-- START DATA SUPPLIED --
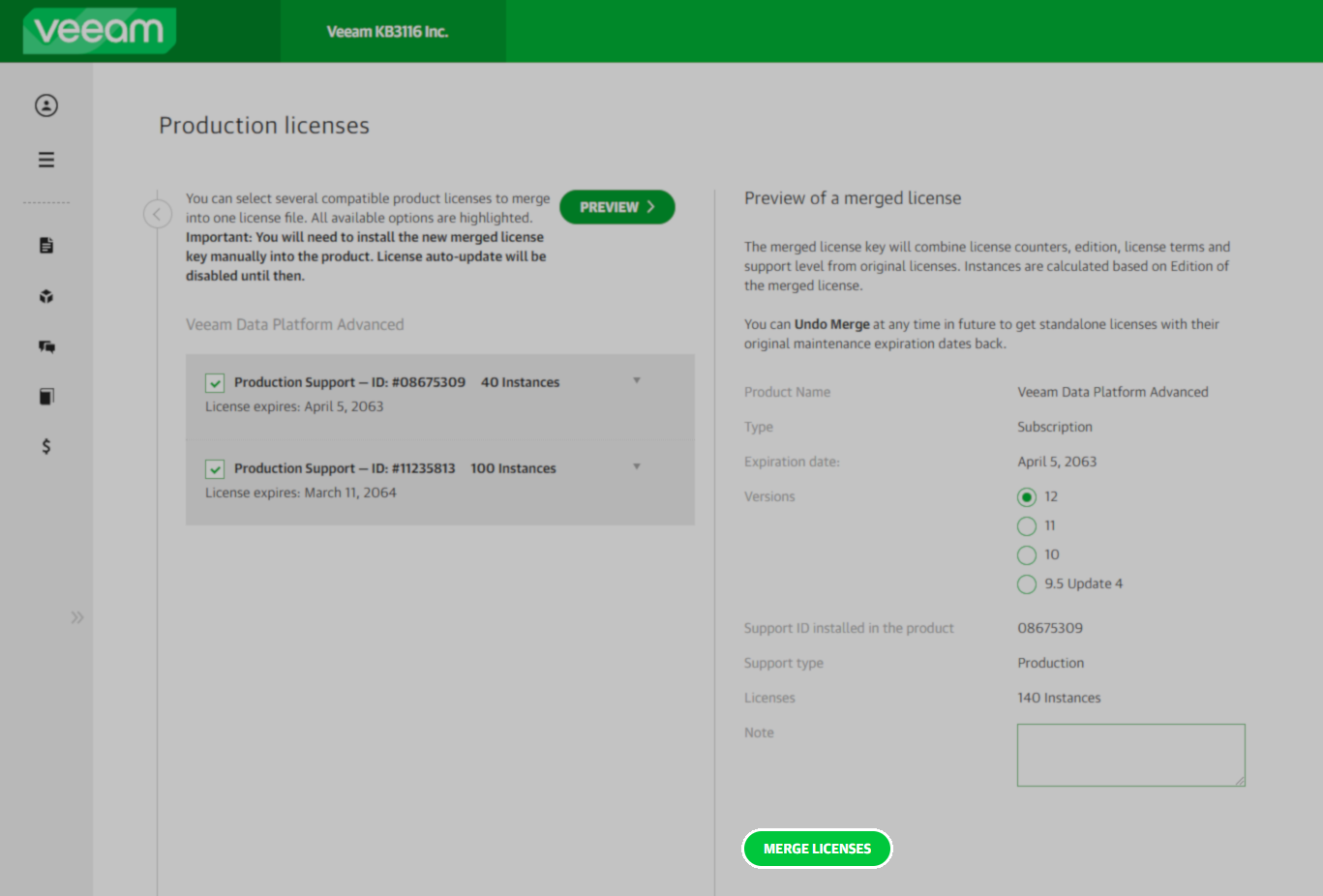Select the licenses document icon in sidebar
The height and width of the screenshot is (896, 1323).
click(45, 245)
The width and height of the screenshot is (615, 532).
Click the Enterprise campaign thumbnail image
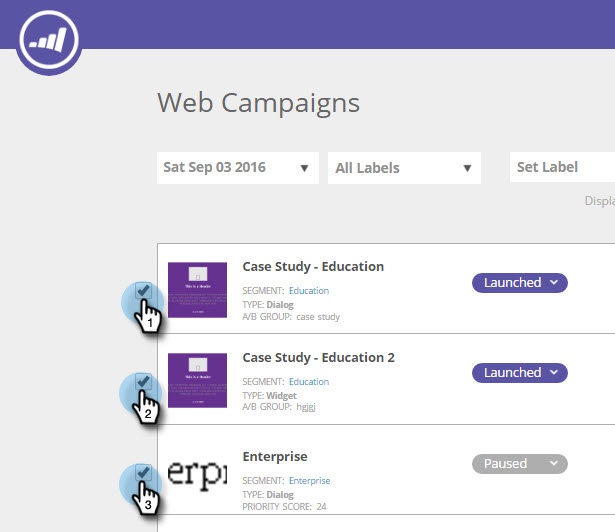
-- END DATA SUPPLIED --
** TASK DIRECTIONS **
Identify each of the lines above that contains the string "width", and copy those lines. The match is case-sensitive.

** EXERCISE RESULT **
The height and width of the screenshot is (896, 1323).
The width and height of the screenshot is (615, 532).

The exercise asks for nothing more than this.